金翅鳥院のブログ

天台寺門宗非法人の祈祷寺院です。

一年三千ということ


天台教学に「一念三千」という言葉があります。
私たちの心の一念も宇宙全体に影響するという考えです。
三千というのは仏教でいう宇宙のことで十如是×十界×十界×三種世間で簡単に言うと衆生の10の性質と100の境涯と三種類の環境空間の組み合わせでできています。全部かけて3000です。
メインは衆生ですね。そこは天文学なんかとは違う。
この考えは当然、宇宙人や龍や鬼や妖怪の存在なんかも含む。
だけど、そこまで説明するのはお利口な学者様には無理かもね。
現代の仏教学者の説明見るとそう思う。
そんなこと平気で言うのは私みたいなクレイジーだけです。

つまり私たちの念は常に三千世界に宇宙線(宇宙空間を飛び交う高エネルギーの放射線のことである。主な成分は陽子であり、アルファ粒子、リチウム、ベリリウム、ホウ素、鉄などの原子核が含まれている。地球にも常時飛来している。)みたいに放出されているというんだけど、実は発信者と念と宇宙とは明確な線引きはない。
そこが大事なところです。宇宙は実は対象ではないんです。
発信したものによって環境はできている。
だから私たちの存在は環境と一体だともいえる。
宇宙と不可分の存在。
それを考えるなら当たり前のことですが、皆さんの宇宙は本当は全部ひとりひとり違うんです。
ここは物理学の宇宙観とは多分に違う。
物理学的宇宙論は切り口が違う。
だから物理学は物理学でいいんです。
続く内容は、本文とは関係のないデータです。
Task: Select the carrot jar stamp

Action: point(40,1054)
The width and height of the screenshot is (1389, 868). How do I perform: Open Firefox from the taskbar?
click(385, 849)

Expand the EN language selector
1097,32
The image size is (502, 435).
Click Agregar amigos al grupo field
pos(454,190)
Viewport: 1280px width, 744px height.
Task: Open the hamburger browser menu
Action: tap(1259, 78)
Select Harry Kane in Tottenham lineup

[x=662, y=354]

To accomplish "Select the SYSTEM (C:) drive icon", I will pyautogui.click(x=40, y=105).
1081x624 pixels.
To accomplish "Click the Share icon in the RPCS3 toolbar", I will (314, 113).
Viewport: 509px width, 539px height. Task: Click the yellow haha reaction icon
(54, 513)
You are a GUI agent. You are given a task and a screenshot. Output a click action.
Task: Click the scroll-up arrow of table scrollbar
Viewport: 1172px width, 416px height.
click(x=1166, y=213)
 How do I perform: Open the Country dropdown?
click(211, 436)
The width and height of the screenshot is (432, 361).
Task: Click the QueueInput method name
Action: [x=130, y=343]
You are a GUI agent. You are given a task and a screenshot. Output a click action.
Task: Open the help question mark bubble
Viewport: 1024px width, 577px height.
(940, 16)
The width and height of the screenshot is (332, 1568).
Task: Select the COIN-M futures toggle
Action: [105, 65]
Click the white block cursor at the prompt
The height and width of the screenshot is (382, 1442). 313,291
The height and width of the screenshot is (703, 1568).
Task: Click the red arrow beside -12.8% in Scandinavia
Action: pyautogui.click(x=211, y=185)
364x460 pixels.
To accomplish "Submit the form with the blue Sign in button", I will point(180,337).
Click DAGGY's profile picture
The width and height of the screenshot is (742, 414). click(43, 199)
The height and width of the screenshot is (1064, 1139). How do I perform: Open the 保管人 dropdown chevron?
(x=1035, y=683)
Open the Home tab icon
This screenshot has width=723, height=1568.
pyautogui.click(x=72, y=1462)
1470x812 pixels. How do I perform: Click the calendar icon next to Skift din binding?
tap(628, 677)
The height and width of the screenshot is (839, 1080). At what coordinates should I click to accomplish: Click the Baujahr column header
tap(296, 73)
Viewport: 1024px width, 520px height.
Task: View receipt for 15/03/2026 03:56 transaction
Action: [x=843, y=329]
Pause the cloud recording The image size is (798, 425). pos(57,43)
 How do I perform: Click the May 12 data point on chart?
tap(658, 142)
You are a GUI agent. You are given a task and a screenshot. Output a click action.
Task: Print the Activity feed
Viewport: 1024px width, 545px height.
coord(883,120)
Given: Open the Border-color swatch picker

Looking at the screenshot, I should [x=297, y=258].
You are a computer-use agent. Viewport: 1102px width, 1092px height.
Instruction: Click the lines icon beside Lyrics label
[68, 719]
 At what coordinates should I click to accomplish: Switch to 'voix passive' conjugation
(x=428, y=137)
当たり前ですよね。
何かを否定しないと別な概念を肯定できないというのは思考の病です
大乗仏教の無我とは、実は個我が私ではなく、このような性質をもって無我というのでしょう。
つまり普通は発信者のみを私だと思っている。そこの否定です。
この自分がまるきりないんじゃない。あなたの思っているのような線引きのある自分ではないということです。これを空間だけでなく時間的にもとらえると法華経の妙ということになります。仏教に限定していうなら「大通結縁」ということ。法華の神力とはそういうこと。
だからなんでもかんでも「空」から生まれでるのです。
その力が「般若智」といわれるもの。
「知」といえば知識ですが「智」とういえば働きです。
その奥には「理」がある。理なくして智なし。
だから真言宗で言う「理智不二」ですね。

一神教的に言えば創造主です。
でも本当の創造主は我々自身でもある。個々の衆生が創造主。
一円相で禪画の軸などに描かれるのはそれですね。
だから誰でも自分の形成する空間を別にして生きられない。
魚と水とは常に一緒みたいなもの。
昨日は願望成就のセミナーだったけど、「ああそうだ。自分の宇宙を無視した願望は無理だよね。」と思った。

自分の念が作る空間は魚にとっても水みたいなもの。
魚が水から出たいなんて言ってもそれは無理です。
水が濁っているならそこから出るのでなく、澄ませないとね。
環境が気にくわなくてもそれは実はあなたの別な姿にすぎないのです。